Both words and tune are quoted in a number of musical works. Gounod took a very plain melody based on the chant as the subject of his "March to Calvary" in the oratorio "La rédemption" (1882), in which the chorus sings the text at first very slowly and then, after an interval, fortissimo. Franz Liszt wrote a piece for solo piano, Vexilla regis prodeunt, S185, and uses the hymn at the beginning and end of Via crucis (The 14 stations of the Cross), S53. Anton Bruckner composed a motet based on strophes 1, 6 and 7 of the text (1892). Gustav Holst used both the words and the plainchant melody of Vexilla regis in The Hymn of Jesus (1917).

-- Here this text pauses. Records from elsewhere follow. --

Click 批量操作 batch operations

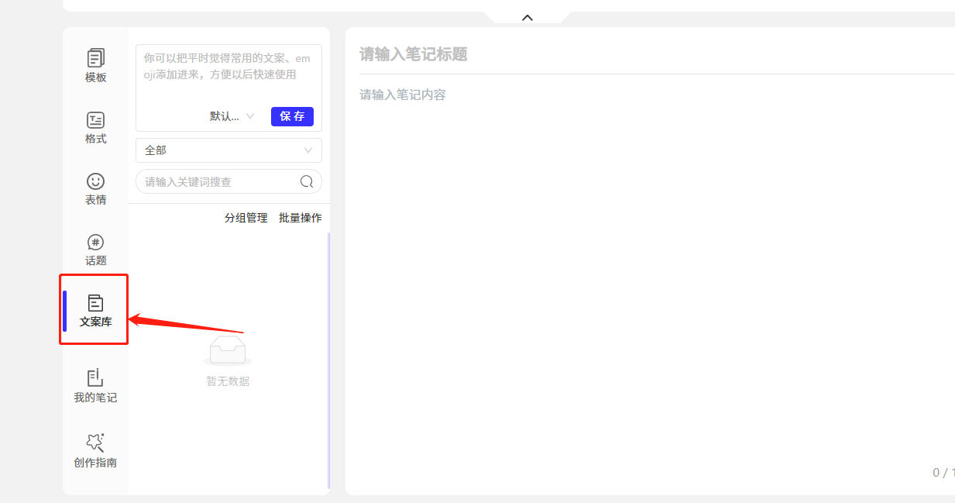[x=300, y=218]
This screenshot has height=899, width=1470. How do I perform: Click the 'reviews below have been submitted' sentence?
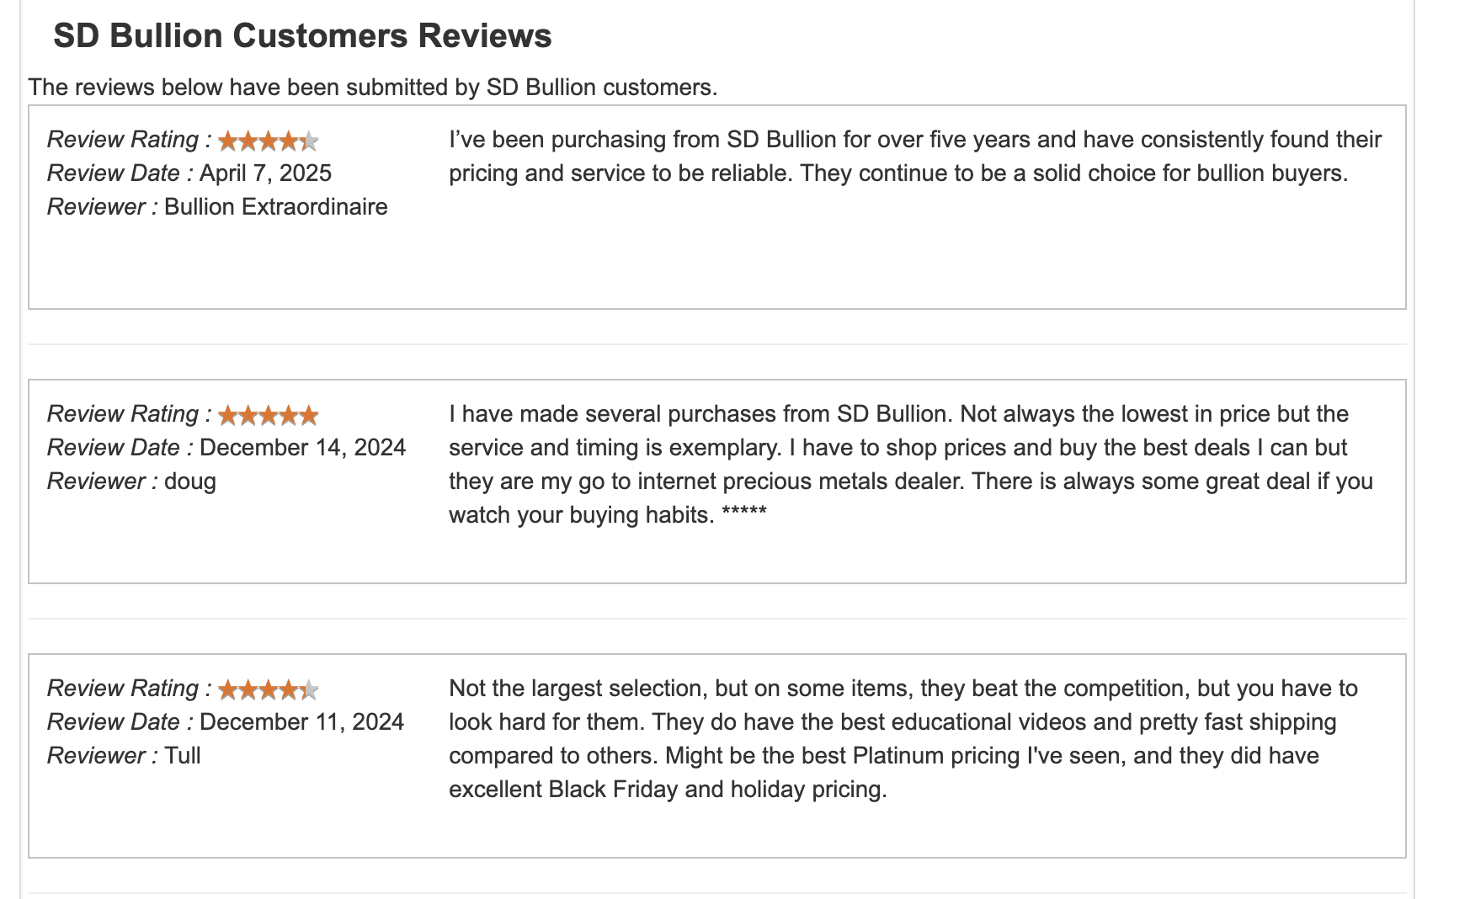click(373, 88)
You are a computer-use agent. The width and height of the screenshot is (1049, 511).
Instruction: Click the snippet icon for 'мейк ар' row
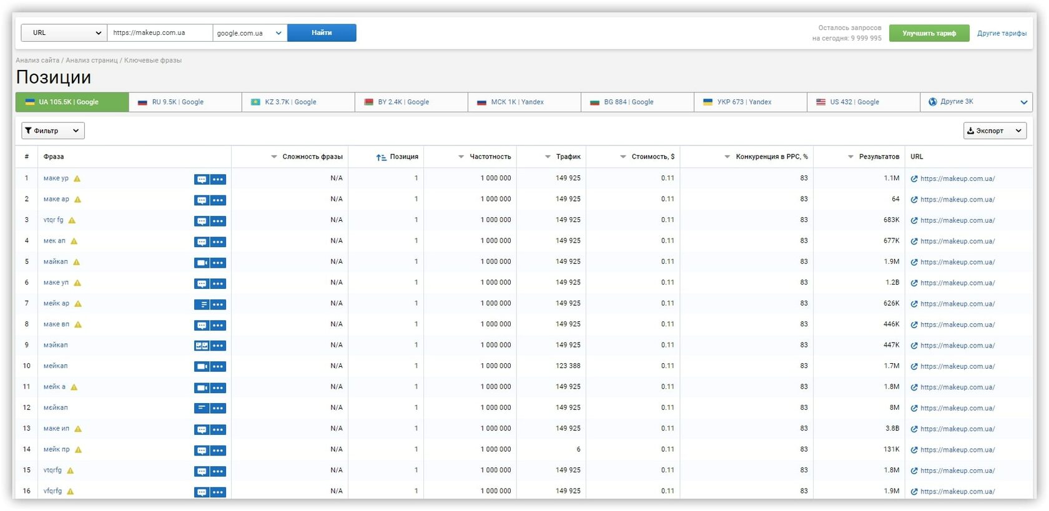point(202,304)
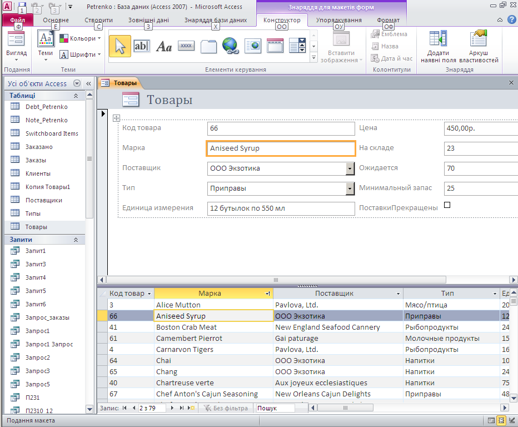
Task: Open the Поставщик combo box dropdown
Action: (x=350, y=168)
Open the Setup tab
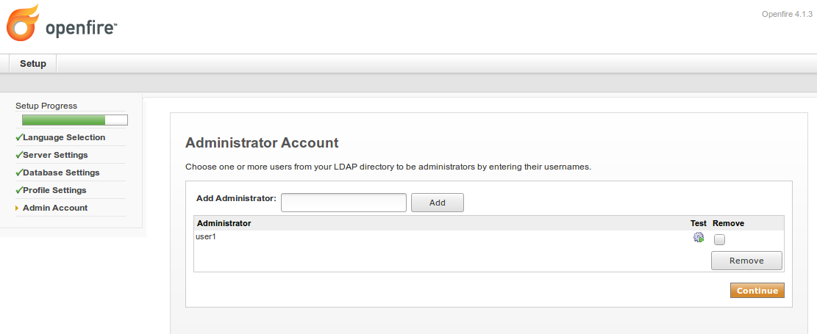Viewport: 817px width, 334px height. [33, 63]
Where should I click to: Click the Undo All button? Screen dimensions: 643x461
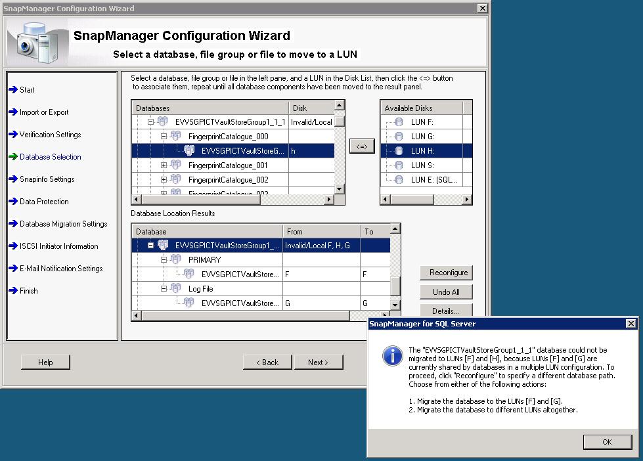pos(446,292)
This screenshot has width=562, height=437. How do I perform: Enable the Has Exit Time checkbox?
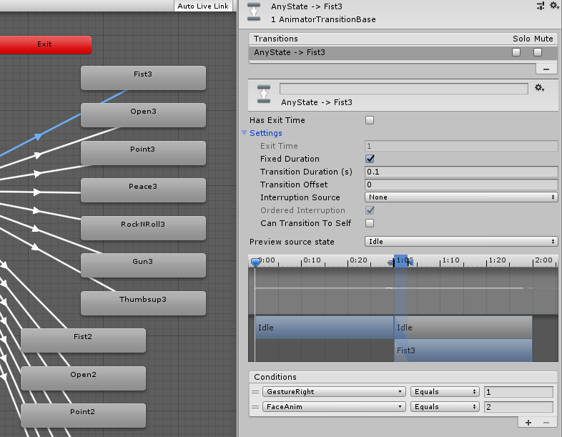coord(370,120)
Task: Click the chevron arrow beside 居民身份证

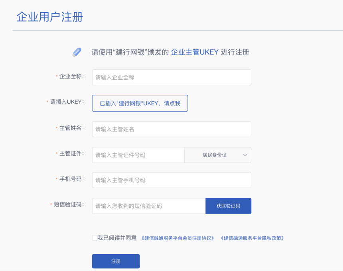Action: pyautogui.click(x=245, y=155)
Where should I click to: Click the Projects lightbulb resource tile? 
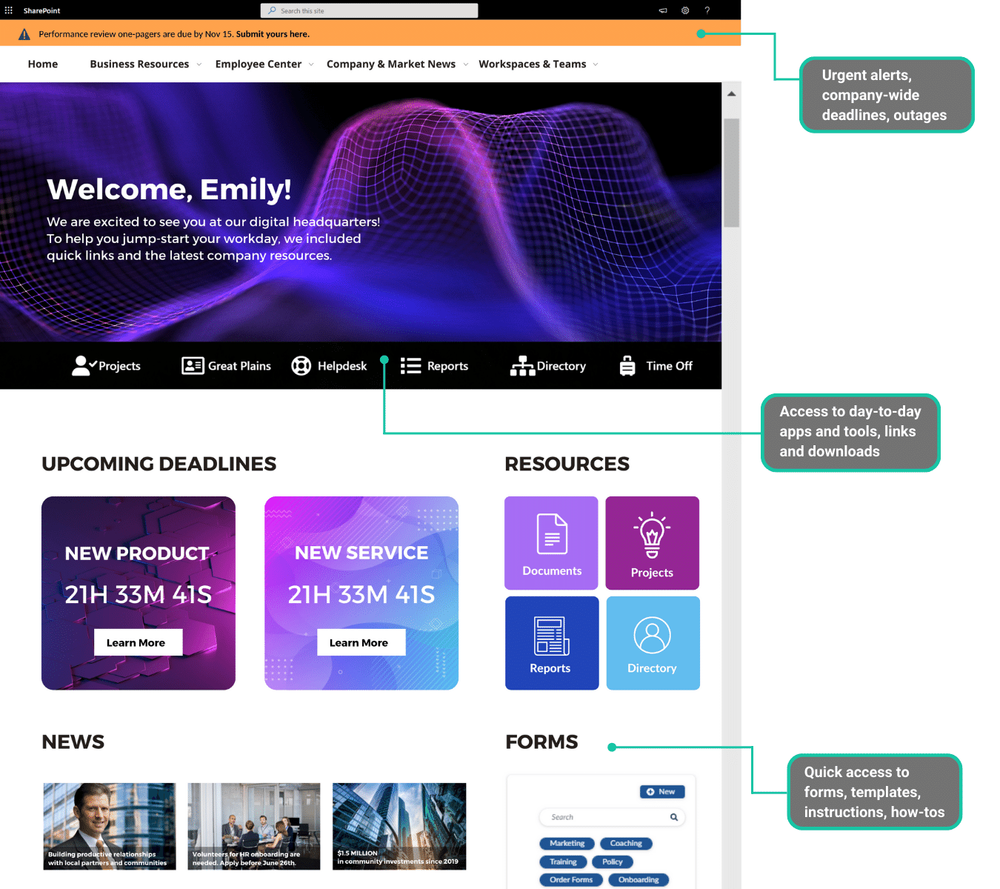click(x=652, y=542)
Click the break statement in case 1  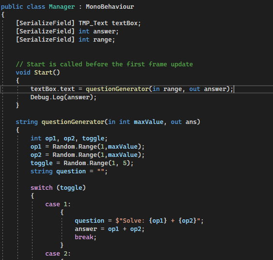pos(85,237)
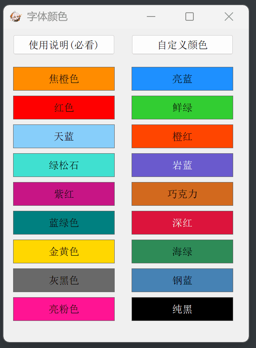Select the 绿松石 turquoise swatch

point(64,165)
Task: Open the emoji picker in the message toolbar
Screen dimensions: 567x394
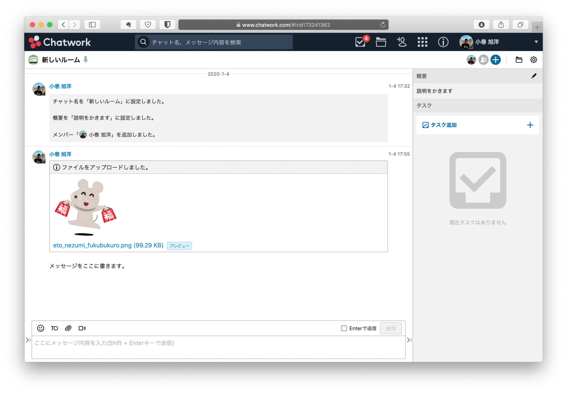Action: point(41,328)
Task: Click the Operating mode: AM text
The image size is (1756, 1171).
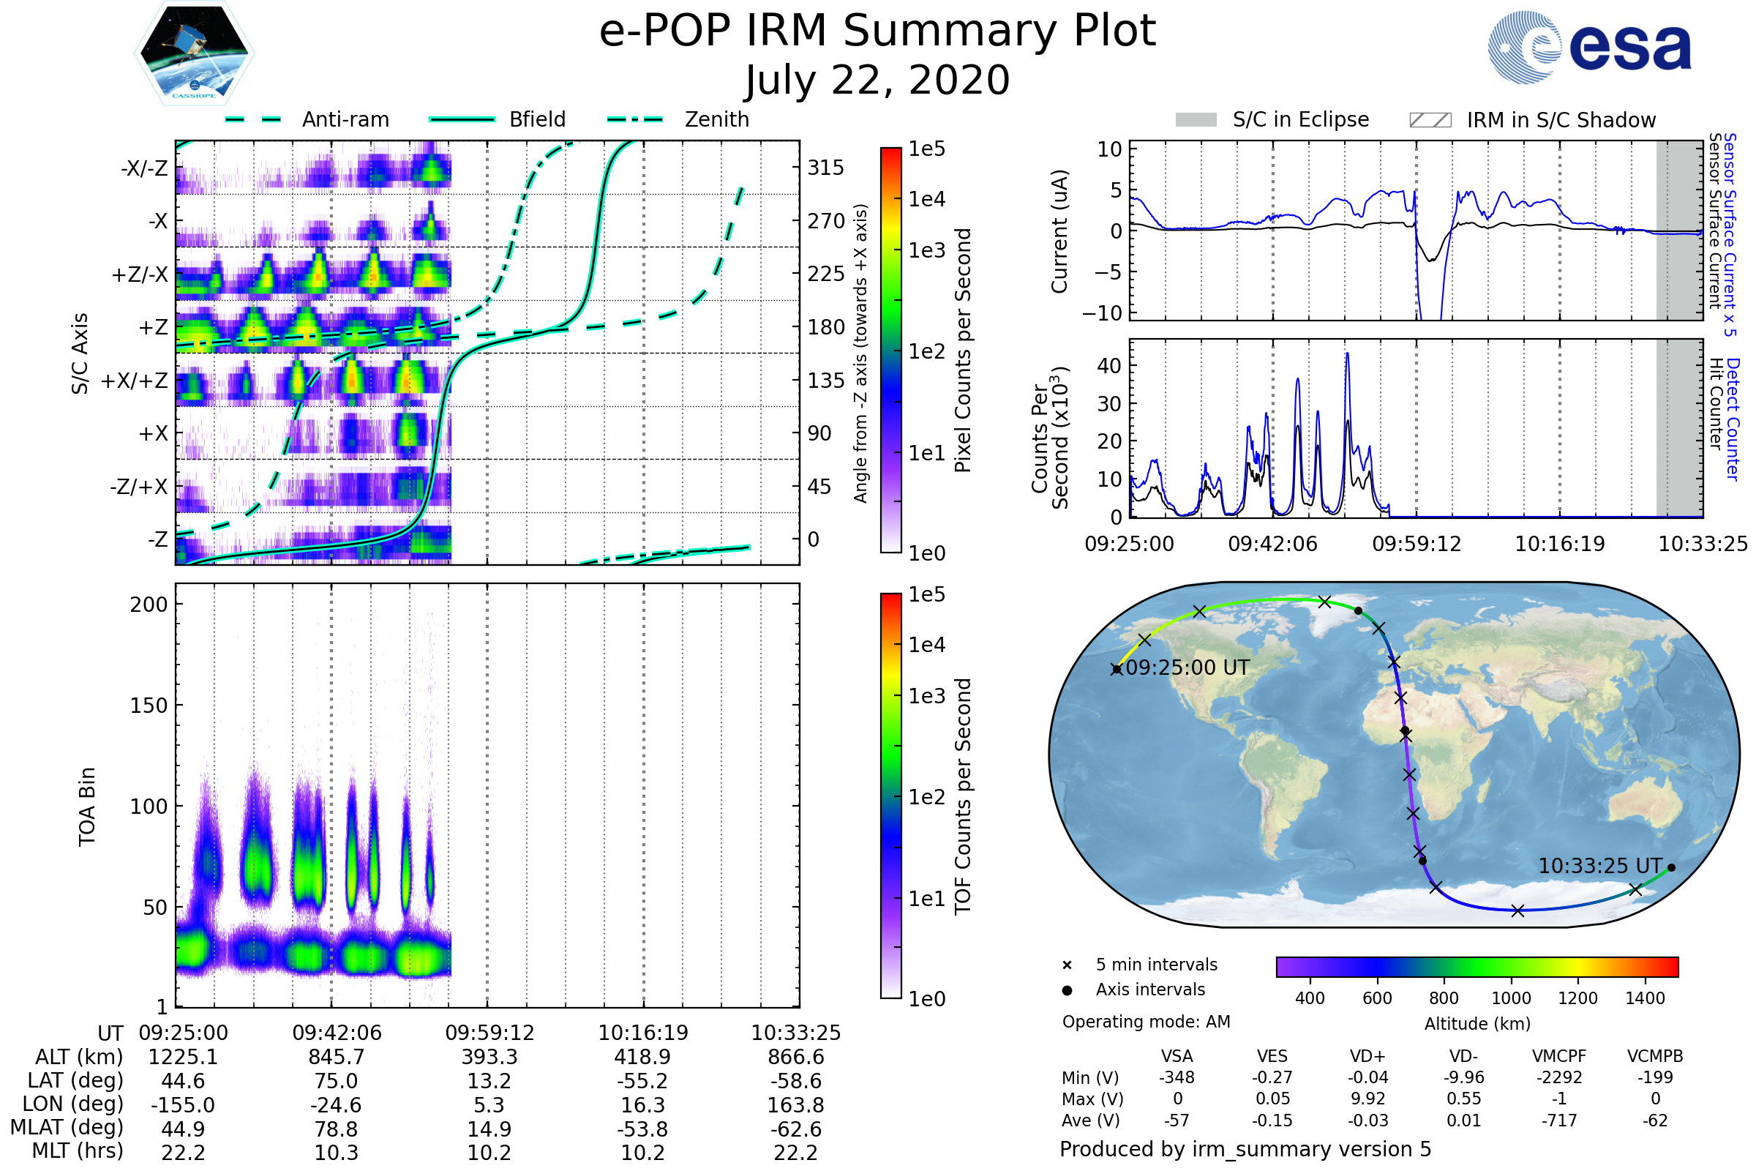Action: [1146, 1022]
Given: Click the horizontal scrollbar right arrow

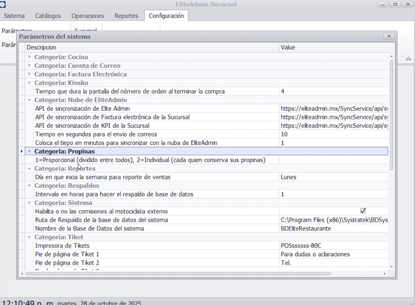Looking at the screenshot, I should [x=384, y=274].
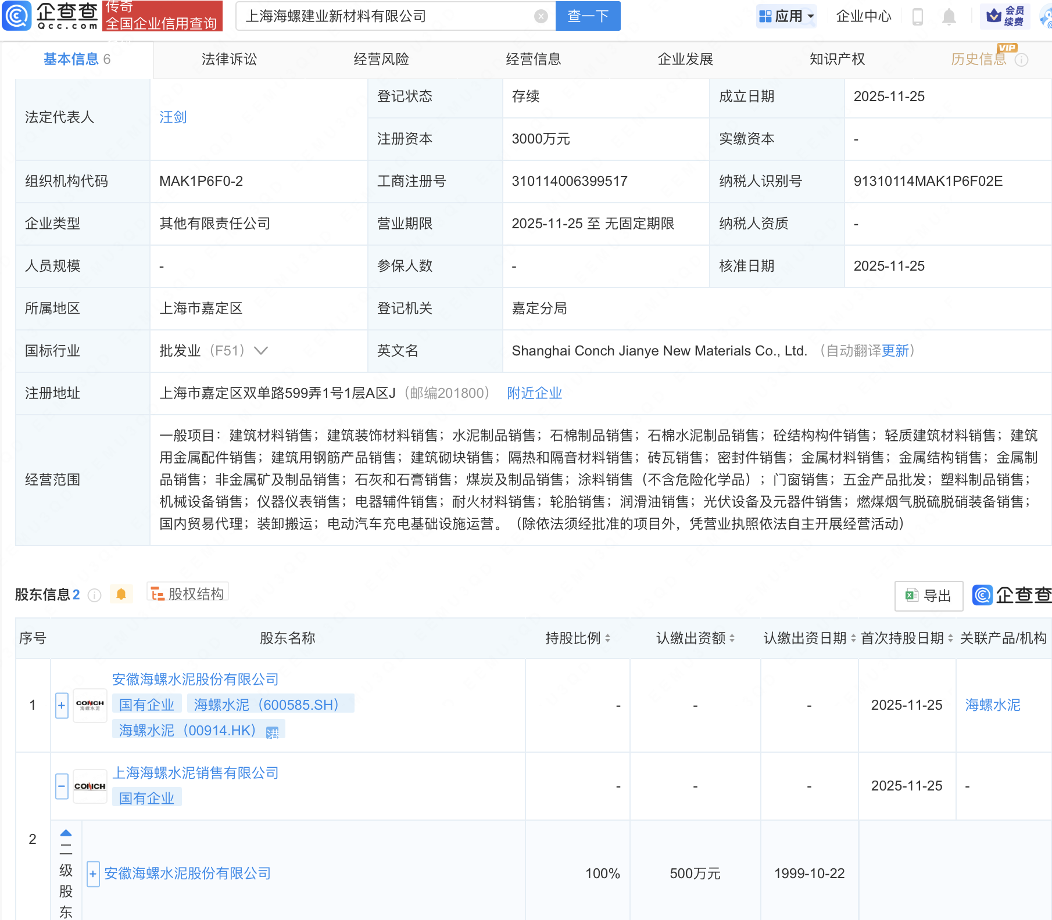Image resolution: width=1052 pixels, height=920 pixels.
Task: Open the intellectual property tab
Action: click(837, 59)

Dante makes an early literary allusion in Inferno, where Virgil introduces Lucifer with the Latin phrase Vexilla regis prodeunt inferni. Dante's reference is itself later referenced in Walter M. Miller Jr.'s A Canticle for Leibowitz. Vexilla regis is mentioned in Stephen's discussion of his aesthetic theory in chapter V of A Portrait of the Artist as a Young Man by James Joyce.

The poet-artist David Jones entitled a 1947 painting "Vexilla Regis", and mentions the hymn in his long poem The Anathemata: fragments of an attempted writing, and also in his book of essays "Epoch and Artist." In "A Commentary on The Anathemata of David Jones" by Rene Hague, the latter makes several references to the "Vexilla Regis."